La Legge di Bilancio 2026 introduce numerose misure per il sostegno dell’occupazione femminile, della genitorialità e della conciliazione tra vita privata e lavoro in una logica ancora prevalentemente compensativa piuttosto che trasformativa.
Tra queste figura l’aumento da 40 a 60 euro del bonus per le lavoratrici madri – sia dipendenti che autonome – con almeno 2 figli/e. Per quelle con due figli/e il reddito non può superare i 40k annui; per le lavoratrici con più di due figli/e il reddito non può essere legato a un tempo indeterminato.
La Legge di Bilancio stanzia nuove risorse anche per gli incentivi alle assunzioni a tempo indeterminato di giovani, di lavoratrici svantaggiate o per l’occupazione nella ZES unica del Mezzogiorno. Le risorse – pari a 154 mln per il 2026, 400 mln per il 2027 e 271 mln per il 2028 – sono destinate a riconoscere un esonero parziale dal versamento dei contributi applicabile su un periodo massimo di 24 mesi. Una misura specifica di incentivo è prevista per l’assunzione di donne madri con almeno 3 figli/e under 18 disoccupate da almeno 6 mesi pari a un esonero totale dei contributi previdenziali fino a 8 mila euro all’anno, applicabile per 12 mesi se il contratto è a tempo determinato, 18 mesi per le trasformazioni contrattuali e 24 mesi per l’indeterminato. A queste disposizioni si affianca altresì l’esonero contributivo totale per 24 mesi spettante al datore di lavoro che riconosce il passaggio da tempo pieno a part-time o la riduzione dell’orario di lavoro almeno del 40% ai genitori con almeno 3 figli/e fino ai 10 anni del più piccolo/a.
Tra le misure della nuova Legge di Bilancio rilevano le modifiche all’istituto del congedo parentale e di quello per malattia. In particolare: i congedi sono entrambi estesi fino ai 14 anni del/della figlio/a; l’indennità del congedo parentale è confermata all’80% per i primi tre mesi in alternativa tra i due genitori; i giorni di congedo per malattia passano da 5 a 10 all’anno.
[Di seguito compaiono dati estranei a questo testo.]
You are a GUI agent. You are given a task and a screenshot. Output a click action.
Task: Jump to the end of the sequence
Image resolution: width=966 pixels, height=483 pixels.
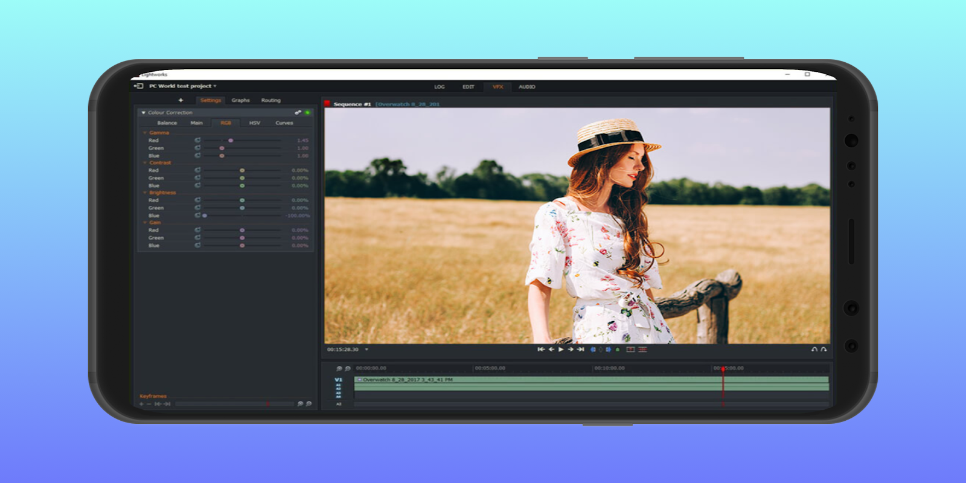[x=580, y=350]
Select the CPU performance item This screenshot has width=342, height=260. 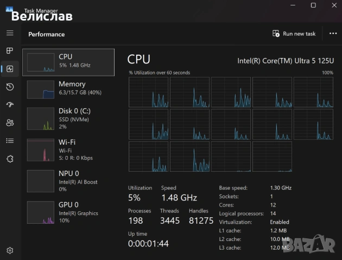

Con l’obiettivo di favorire la continuità occupazionale e ridurre gli abbandoni, la Legge di Bilancio prevede l’estensione del contratto a termine per sostituzione maternità per consentire l’affiancamento della lavoratrice nel post congedo fino al primo anno di età del/della figlio/a.
La Legge di Bilancio istituisce altresì due fondi: il primo dedicato ai Comuni con risorse pari a 60 mln all’anno destinato a finanziare centri estivi, servizi socio-educativi e attività ricreative per i minori; il secondo dedicato al sostegno dei caregiver familiari volto a riconoscere il valore socio-economico della cura non professionale con risorse pari a 1,5 mln per il 2026 e 207 mln per il 2027.
Infine, la nuova Legge di Bilancio interviene in materia di contrasto alla violenza di genere mediante il rifinanziamento dei fondi per l’autonomia economica delle donne, il sostegno ai centri antiviolenza e alle case rifugio e il consolidamento delle politiche di prevenzione e assistenza sul territorio.